[Data — start]

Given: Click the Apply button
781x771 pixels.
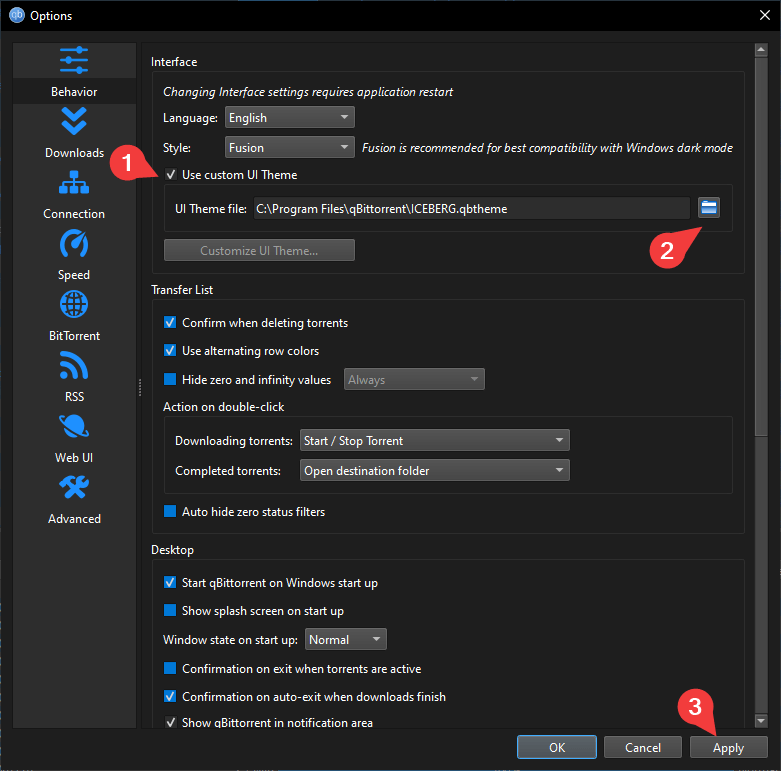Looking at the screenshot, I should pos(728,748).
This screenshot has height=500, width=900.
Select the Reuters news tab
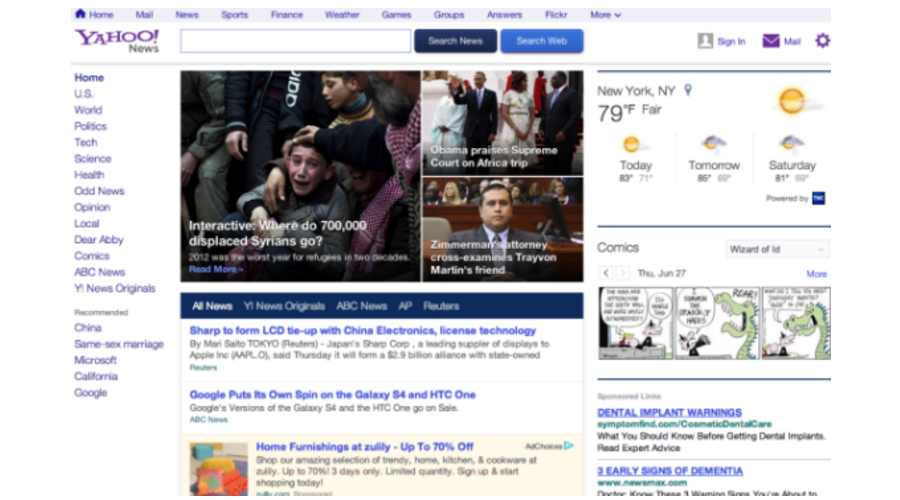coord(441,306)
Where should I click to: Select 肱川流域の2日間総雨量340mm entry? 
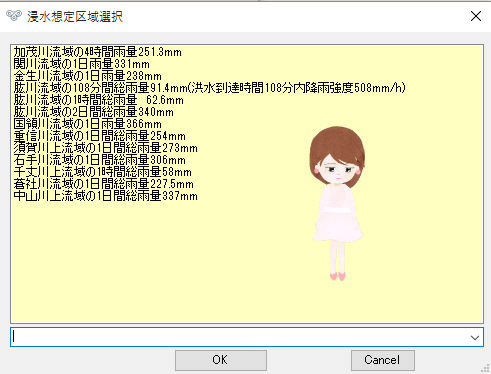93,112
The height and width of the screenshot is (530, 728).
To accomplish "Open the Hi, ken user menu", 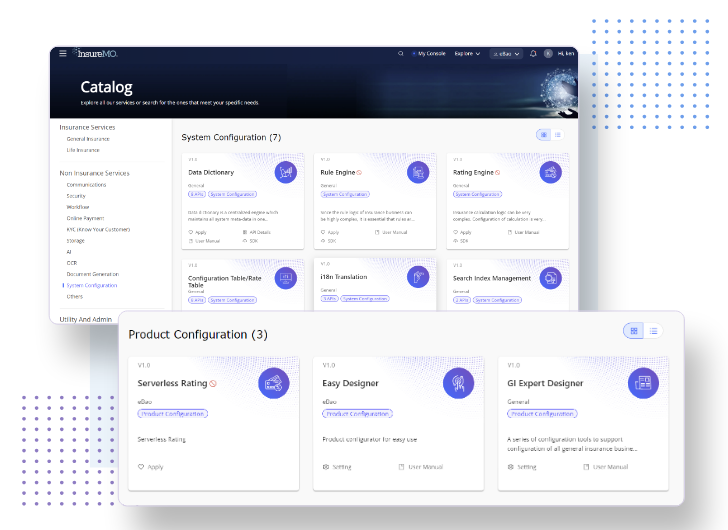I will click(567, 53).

[Data — finish]
[Data — start]

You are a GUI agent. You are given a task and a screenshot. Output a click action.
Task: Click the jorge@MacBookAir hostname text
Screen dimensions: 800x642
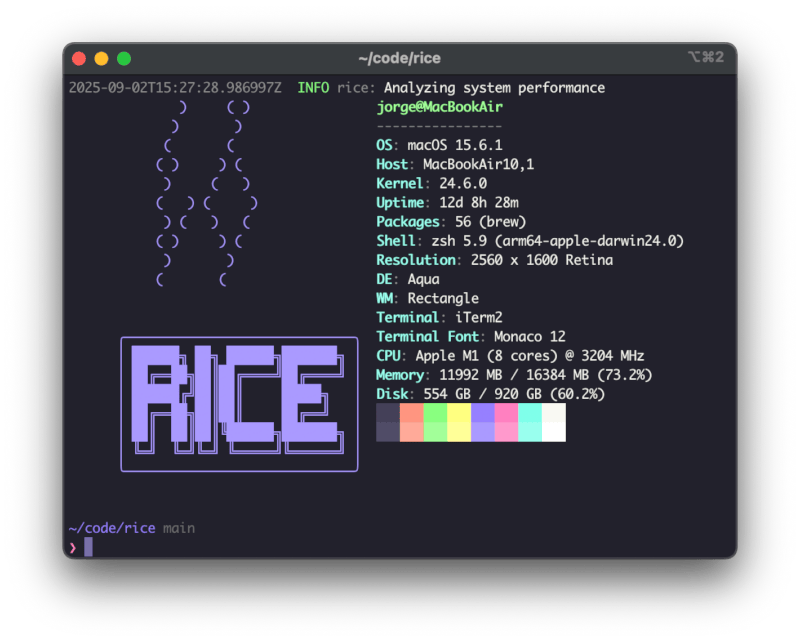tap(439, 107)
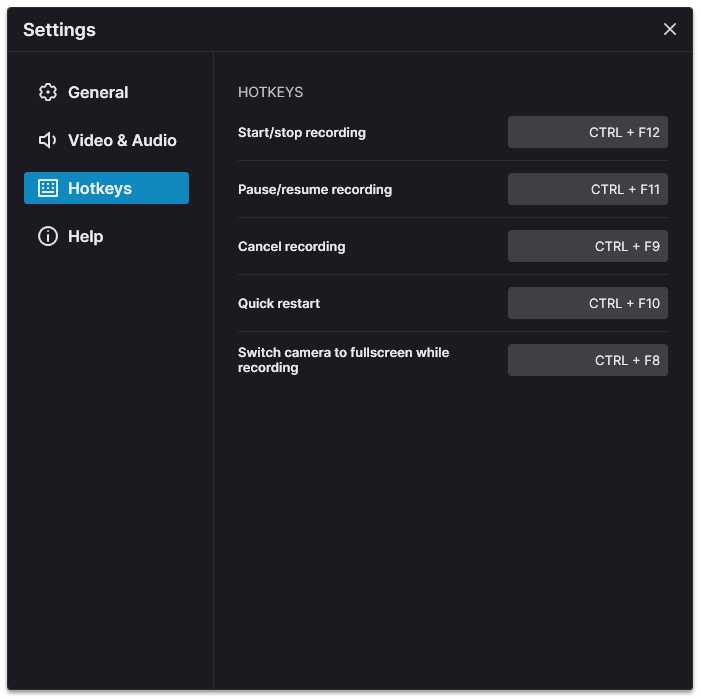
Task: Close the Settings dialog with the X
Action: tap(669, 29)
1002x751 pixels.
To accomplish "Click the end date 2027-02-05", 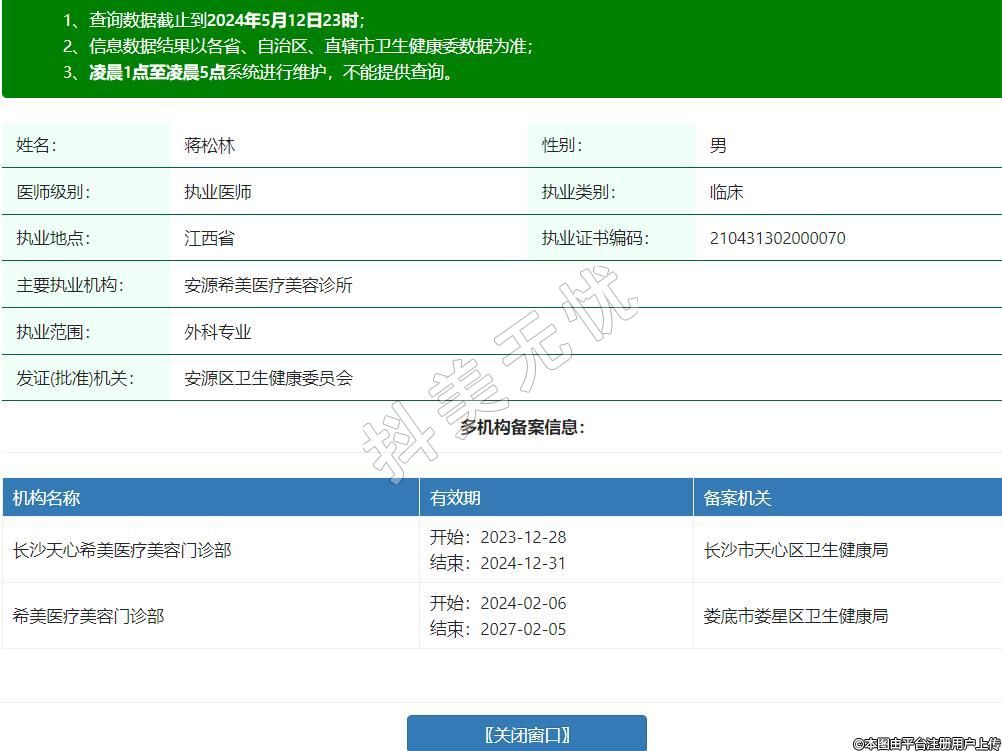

[Data — finish]
[Data — start]

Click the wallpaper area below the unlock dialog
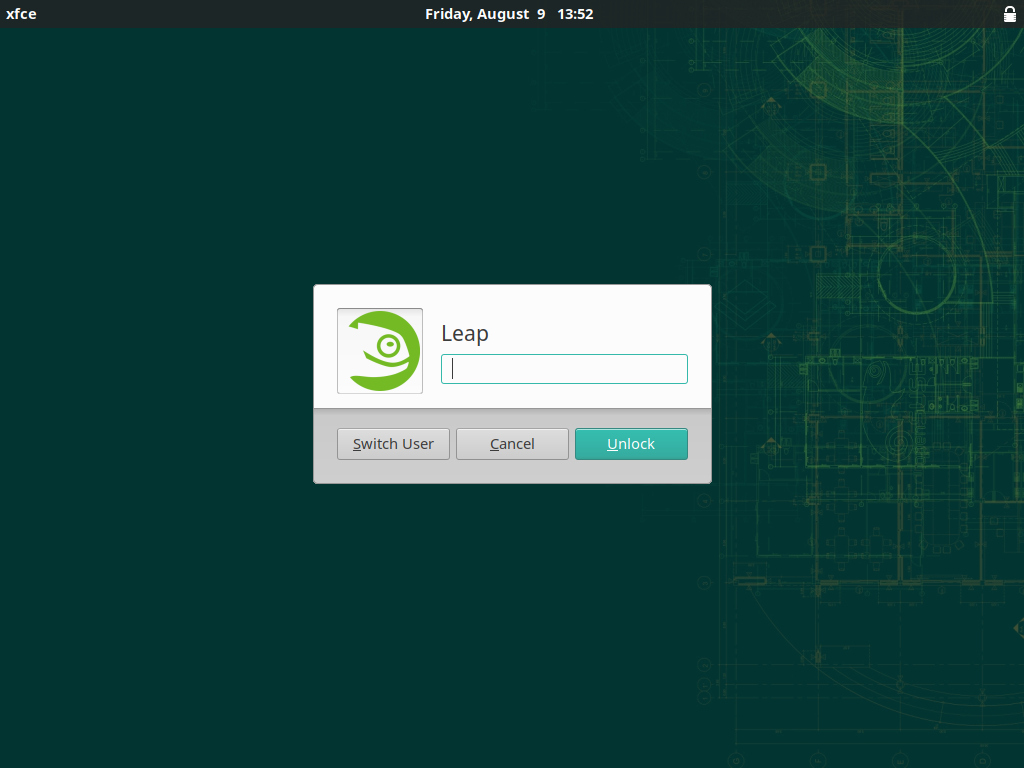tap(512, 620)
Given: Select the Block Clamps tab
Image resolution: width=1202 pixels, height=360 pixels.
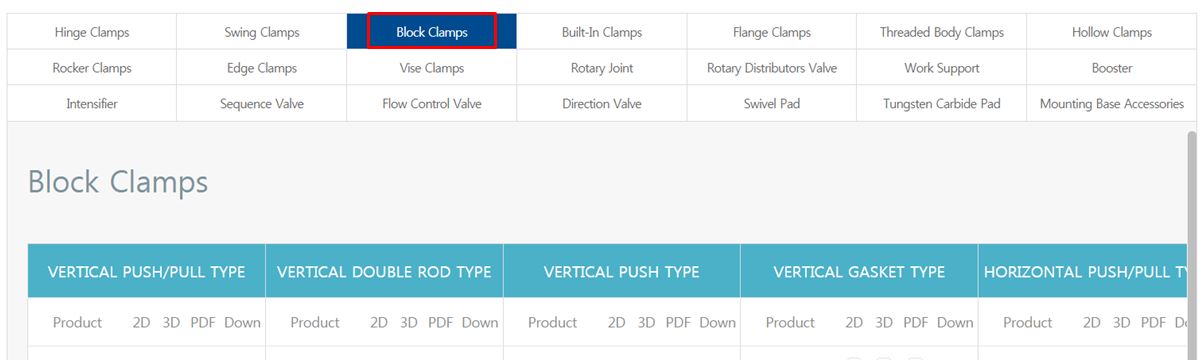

[Data — finish]

What the task requires
Here the job is to copy the stretch of records from the line containing "You are a GUI" through the line containing "the end date", word for word. Leave every picture out.

Output for this exercise
You are a GUI agent. You are given a task and a screenshot. Output a click action.
Task: Click the jorge@MacBookAir hostname text
Screen dimensions: 800x642
tap(439, 107)
Task: Close the Settings dialog with the X
Action: tap(669, 29)
1002x751 pixels.
To accomplish "Click the end date 2027-02-05", 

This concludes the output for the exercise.